KUALA LUMPUR (March 25): Public Bank Bhd has received a 100% foreign-owned bank licence from the State Bank of Vietnam in conjunction with the Malaysian entity's acquisition of the remaining 50% stake in VID Public Bank (VPB).
In a filing with Bursa Malaysia today, Public Bank said it was acquiring the stake from Joint Stock Commercial Bank for Investment and Development of Vietnam for US$76.6 million (about RM310 million).
Public Bank said the acquisition would be completed next Friday (April 1).
Following the acquisition, Public Bank said VPB would become its 100%-owned subsidiary and would be renamed as Public Bank Vietnam Ltd (PBVN).
"Under the terms of the foreign-owned bank licence, PBVN has been granted a term of operations of 99 years," Public Bank said.
Public Bank founder and chairman Tan Sri Dr Teh Hong Piow said in a statement the Vietnam bank licence would strengthen Public Bank's presence in the Indochina region.
Besides Vietnam, Public Bank also has operations in Cambodia and Laos.
"(In Vietnam) The 100% foreign-owned bank licence granted to Public Bank is a significant milestone in VPB's 24-year banking journey in Vietnam.

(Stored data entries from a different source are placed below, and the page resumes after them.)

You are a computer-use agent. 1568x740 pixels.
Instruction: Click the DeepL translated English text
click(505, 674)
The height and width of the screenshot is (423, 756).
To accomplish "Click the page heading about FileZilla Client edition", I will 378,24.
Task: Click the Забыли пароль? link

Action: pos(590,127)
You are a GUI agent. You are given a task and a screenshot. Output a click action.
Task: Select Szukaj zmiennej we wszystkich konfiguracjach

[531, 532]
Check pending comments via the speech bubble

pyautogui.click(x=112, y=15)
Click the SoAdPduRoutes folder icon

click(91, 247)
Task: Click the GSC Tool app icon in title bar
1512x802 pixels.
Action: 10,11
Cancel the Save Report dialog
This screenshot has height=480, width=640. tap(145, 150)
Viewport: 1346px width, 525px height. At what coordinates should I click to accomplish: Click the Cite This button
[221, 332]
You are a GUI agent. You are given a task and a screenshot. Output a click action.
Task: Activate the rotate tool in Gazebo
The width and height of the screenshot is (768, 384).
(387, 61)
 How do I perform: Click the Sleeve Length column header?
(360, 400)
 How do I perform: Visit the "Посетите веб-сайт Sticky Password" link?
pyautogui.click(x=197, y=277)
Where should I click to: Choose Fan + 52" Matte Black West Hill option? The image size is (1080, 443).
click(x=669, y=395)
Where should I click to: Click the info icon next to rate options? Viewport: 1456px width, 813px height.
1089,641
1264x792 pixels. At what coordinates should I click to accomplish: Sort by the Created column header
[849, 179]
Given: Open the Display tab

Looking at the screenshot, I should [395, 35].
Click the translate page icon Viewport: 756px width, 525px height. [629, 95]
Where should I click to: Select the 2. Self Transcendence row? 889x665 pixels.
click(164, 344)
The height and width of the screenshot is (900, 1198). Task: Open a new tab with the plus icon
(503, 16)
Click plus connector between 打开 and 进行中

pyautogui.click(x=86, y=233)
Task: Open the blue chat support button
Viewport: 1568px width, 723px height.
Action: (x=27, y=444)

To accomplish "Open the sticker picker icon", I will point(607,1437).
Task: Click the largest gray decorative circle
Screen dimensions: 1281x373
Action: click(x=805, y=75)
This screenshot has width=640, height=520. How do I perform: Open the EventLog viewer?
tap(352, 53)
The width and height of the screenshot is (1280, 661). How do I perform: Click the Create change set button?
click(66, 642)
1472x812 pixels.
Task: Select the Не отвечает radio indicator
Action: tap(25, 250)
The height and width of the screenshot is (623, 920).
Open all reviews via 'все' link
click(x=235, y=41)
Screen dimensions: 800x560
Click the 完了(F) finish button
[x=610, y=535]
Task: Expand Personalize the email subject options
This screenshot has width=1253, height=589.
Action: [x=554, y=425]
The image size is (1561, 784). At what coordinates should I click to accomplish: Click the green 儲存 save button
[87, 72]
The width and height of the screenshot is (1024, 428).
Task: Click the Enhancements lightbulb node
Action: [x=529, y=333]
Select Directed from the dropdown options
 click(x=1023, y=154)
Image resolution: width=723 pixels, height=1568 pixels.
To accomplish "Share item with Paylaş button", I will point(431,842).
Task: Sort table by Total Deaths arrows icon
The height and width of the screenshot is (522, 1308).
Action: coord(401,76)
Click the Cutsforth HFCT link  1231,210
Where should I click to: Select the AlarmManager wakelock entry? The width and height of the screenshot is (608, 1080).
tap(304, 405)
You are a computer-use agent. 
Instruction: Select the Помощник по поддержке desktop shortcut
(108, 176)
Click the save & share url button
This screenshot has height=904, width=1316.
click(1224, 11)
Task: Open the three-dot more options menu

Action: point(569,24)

"Public Bank Vietnam will continue to focus on retail-banking business in order to serve a wider reach and spectrum of customers in Vietnam, especially SME lending, which is the engine of growth for the country," Teh said.
At Bursa Malaysia, Public Bank shares fell 24 sen or 1.3% to settle at RM18.54 for a market capitalisation of RM71.82 billion. The stock saw 976,600 shares traded.